As seen in Figure 2, violent electoral contestation manifests in all four forms, with a considerable share of DECO events overlapping with state-based violence (35 percent of all DECO events). This overlap indicates that many civil war actors also pursue their aims in the arena of electoral contestation. In some countries, such as Algeria in 1991 and Côte d’Ivoire in 2010, electoral violence between the government and opposition arises as part of escalatory processes in what eventually become full-fledged civil wars.
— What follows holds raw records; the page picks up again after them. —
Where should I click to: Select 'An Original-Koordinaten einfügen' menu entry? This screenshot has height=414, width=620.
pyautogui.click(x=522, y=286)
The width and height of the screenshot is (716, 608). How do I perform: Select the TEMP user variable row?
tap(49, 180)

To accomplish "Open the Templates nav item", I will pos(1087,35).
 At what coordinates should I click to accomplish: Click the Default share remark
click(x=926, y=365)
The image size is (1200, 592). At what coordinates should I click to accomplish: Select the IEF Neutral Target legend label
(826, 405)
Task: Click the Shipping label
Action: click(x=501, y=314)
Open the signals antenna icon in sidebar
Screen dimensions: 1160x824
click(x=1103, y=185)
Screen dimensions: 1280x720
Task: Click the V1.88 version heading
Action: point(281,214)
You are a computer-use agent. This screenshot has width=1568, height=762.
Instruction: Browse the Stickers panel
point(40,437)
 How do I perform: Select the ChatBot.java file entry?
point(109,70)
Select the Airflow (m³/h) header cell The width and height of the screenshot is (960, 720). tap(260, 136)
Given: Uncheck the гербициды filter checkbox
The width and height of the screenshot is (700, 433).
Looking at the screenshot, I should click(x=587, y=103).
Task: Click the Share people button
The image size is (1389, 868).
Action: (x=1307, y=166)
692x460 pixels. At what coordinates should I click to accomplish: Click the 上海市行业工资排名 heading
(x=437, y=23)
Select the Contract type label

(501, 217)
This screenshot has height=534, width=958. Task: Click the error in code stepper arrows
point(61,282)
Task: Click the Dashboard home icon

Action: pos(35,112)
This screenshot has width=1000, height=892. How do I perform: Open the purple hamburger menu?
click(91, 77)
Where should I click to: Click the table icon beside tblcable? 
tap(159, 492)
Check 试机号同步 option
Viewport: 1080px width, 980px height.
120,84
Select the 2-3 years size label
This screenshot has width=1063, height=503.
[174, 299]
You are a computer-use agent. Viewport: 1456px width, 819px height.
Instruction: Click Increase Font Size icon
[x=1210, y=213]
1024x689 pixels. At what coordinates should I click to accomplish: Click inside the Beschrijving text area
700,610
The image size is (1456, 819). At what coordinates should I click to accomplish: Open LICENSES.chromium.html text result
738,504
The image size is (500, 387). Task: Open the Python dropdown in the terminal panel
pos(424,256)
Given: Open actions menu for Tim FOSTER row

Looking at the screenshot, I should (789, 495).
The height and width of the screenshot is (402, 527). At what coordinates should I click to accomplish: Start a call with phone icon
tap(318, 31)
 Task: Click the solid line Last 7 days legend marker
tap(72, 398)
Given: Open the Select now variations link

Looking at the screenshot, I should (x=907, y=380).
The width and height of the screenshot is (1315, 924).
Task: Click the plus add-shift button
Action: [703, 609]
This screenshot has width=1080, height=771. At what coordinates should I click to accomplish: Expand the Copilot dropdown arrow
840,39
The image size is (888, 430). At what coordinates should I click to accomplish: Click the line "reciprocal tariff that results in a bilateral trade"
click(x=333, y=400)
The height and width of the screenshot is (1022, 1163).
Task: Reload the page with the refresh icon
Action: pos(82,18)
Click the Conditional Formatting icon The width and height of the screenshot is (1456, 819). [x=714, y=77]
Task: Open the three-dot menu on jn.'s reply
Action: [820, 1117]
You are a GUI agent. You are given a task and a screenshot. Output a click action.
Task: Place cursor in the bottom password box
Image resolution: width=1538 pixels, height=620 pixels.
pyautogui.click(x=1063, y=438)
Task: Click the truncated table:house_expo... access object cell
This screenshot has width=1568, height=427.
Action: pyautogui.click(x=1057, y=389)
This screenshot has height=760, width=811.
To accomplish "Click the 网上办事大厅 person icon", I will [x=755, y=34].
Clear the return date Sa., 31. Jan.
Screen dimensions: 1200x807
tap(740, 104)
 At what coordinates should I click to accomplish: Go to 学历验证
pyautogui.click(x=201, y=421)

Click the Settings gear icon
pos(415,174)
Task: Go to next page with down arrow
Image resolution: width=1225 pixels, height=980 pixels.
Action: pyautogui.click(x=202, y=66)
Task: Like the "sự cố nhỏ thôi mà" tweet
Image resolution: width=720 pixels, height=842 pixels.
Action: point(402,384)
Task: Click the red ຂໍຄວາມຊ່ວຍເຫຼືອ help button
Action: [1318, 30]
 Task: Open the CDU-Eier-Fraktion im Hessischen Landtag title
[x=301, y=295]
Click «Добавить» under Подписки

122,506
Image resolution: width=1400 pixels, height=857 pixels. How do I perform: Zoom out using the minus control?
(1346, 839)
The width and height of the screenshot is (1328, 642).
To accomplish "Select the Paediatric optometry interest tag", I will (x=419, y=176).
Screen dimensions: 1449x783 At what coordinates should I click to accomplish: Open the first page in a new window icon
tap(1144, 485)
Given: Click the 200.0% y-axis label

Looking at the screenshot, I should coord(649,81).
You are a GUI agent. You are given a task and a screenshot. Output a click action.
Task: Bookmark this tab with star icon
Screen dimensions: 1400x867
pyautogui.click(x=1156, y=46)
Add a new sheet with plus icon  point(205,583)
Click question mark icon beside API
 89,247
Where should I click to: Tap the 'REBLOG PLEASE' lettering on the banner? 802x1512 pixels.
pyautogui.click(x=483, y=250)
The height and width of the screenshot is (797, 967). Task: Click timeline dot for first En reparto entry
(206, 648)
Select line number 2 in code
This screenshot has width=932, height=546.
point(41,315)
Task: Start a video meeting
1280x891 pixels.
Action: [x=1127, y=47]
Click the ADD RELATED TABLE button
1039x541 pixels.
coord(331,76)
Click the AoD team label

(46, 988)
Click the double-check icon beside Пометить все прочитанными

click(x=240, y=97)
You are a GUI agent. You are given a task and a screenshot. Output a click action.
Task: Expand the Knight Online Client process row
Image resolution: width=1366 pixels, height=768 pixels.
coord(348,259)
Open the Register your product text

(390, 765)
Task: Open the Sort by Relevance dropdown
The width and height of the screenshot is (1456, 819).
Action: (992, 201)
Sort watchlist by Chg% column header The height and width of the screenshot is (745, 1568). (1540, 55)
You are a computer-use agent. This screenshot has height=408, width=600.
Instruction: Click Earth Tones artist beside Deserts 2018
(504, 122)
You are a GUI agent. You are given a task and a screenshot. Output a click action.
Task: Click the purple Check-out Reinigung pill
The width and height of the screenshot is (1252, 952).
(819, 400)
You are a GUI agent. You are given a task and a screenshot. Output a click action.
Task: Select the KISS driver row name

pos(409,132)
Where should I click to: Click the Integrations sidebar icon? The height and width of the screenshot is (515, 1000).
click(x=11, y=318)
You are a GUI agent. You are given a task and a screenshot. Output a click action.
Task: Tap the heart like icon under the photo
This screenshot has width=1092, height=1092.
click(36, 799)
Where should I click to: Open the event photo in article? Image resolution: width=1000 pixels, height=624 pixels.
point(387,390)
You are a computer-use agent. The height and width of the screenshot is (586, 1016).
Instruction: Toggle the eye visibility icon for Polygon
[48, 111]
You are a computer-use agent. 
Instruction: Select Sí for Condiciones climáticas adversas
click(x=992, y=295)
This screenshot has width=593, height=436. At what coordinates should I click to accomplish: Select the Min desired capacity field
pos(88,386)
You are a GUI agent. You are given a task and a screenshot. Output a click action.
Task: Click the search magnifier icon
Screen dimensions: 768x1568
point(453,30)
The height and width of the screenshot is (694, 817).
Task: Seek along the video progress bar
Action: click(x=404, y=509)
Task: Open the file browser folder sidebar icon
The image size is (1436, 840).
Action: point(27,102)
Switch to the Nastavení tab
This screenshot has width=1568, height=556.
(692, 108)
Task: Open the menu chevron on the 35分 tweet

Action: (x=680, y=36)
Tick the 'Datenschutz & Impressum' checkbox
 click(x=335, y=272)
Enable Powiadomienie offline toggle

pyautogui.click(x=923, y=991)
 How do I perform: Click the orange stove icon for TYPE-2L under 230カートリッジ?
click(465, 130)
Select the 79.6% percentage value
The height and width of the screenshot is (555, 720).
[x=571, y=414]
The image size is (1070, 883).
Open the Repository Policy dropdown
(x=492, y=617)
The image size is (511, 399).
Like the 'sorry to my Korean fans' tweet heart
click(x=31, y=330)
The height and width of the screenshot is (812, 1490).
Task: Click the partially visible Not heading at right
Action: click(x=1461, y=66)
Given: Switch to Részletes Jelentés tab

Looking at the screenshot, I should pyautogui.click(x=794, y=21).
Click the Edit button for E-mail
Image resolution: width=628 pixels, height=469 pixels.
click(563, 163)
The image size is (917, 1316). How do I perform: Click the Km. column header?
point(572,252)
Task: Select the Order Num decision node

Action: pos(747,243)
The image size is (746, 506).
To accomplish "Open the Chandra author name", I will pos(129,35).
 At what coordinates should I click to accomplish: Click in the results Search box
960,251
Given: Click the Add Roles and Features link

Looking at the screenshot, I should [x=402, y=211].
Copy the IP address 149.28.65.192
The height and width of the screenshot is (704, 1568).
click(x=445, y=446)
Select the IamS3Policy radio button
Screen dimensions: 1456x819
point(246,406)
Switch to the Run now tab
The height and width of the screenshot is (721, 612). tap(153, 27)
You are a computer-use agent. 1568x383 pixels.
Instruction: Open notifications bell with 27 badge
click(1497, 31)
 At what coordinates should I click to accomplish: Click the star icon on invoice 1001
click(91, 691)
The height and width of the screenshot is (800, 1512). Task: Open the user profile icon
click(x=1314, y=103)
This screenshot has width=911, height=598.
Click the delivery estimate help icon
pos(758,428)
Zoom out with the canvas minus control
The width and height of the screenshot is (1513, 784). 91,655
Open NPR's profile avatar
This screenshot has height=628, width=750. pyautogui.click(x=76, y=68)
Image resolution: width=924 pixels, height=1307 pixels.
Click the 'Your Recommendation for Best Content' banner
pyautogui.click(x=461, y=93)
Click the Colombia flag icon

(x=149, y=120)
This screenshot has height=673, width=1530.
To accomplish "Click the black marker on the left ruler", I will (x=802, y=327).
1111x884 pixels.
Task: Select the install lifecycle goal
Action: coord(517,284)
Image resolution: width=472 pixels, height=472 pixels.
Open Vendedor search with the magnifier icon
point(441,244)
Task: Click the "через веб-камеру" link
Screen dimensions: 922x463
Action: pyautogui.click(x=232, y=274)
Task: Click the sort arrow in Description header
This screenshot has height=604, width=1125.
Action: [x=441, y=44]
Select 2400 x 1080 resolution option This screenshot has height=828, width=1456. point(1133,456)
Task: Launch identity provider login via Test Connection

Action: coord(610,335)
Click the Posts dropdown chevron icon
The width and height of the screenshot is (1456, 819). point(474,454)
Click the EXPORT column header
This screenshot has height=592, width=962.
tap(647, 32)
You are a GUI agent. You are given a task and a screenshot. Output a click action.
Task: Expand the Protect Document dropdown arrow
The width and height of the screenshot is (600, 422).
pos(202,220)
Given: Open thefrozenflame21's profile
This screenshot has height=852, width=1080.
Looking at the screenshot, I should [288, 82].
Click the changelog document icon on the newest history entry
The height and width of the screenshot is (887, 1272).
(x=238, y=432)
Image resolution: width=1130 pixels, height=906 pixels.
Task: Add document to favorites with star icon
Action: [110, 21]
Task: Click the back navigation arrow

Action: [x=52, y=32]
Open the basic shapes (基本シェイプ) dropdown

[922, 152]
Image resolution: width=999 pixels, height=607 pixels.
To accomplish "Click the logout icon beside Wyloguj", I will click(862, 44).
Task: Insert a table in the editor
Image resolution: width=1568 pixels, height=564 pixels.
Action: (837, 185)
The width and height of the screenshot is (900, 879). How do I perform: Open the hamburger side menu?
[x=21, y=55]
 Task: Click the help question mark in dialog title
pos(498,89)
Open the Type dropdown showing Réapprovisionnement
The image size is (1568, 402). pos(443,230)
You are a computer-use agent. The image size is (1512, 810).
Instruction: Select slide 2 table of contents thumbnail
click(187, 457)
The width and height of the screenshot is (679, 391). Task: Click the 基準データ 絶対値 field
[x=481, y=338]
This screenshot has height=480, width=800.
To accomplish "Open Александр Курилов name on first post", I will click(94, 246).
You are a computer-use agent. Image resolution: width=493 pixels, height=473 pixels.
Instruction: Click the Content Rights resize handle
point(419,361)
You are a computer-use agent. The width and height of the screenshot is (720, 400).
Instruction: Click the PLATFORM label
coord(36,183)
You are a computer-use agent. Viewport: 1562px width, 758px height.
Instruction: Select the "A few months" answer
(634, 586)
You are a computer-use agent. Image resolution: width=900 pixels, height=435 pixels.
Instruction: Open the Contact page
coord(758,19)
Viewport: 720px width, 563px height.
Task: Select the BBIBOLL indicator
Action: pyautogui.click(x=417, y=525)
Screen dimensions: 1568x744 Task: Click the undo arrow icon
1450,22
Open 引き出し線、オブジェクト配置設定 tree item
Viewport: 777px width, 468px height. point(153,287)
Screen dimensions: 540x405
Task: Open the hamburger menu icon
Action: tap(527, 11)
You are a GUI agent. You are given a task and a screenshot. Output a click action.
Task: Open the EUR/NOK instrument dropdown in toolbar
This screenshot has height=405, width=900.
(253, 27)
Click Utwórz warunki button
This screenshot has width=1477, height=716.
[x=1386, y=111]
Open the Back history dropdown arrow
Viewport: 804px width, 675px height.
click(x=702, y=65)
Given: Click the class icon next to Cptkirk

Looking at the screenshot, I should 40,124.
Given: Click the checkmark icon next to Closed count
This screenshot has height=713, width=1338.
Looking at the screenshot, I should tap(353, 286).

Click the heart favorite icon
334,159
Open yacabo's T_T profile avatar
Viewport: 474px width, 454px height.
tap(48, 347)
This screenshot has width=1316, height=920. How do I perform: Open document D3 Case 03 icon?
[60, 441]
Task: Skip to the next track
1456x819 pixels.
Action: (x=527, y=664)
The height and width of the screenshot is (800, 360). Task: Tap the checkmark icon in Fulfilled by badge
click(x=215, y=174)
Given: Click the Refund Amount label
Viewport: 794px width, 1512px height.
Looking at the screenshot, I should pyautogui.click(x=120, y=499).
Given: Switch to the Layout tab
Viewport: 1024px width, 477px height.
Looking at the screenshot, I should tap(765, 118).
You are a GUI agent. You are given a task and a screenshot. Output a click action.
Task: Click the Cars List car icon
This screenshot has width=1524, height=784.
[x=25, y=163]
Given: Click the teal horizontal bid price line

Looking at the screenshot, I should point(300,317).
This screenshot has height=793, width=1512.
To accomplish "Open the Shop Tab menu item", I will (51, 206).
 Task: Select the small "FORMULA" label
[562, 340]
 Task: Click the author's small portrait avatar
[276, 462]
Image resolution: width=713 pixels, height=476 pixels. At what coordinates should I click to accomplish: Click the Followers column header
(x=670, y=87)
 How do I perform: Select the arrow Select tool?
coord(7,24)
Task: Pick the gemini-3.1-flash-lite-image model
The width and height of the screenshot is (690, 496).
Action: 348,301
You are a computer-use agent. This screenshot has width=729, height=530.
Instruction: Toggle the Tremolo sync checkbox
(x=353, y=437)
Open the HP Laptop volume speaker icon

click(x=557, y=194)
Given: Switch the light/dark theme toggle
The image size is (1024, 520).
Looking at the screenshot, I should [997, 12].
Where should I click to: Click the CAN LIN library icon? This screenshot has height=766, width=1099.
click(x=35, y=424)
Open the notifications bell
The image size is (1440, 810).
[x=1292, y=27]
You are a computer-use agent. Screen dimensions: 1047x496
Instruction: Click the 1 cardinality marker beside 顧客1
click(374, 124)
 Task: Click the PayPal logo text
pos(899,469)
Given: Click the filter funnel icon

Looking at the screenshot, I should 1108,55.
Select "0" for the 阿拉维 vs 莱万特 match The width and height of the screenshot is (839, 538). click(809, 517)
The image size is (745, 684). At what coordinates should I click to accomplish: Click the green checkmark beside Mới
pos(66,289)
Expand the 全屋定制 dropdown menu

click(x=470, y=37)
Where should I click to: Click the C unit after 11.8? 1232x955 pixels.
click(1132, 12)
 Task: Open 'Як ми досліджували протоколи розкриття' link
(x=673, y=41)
In other cases, such as Angola and Democratic Republic of Congo, electoral violence occurs as part of a war-to-peace transition, where the same actors that waged war face each other as political contenders in elections. State-based lethal electoral events are also perpetrated by armed actors already engaged in armed conflict with the state, who use violence to challenge the security of elections or to undermine the credibility and legitimacy of electoral results. Attacks on polling stations or election workers in Peru and punitive attacks by the Lord’s Resistance Army in Uganda represent such dynamics.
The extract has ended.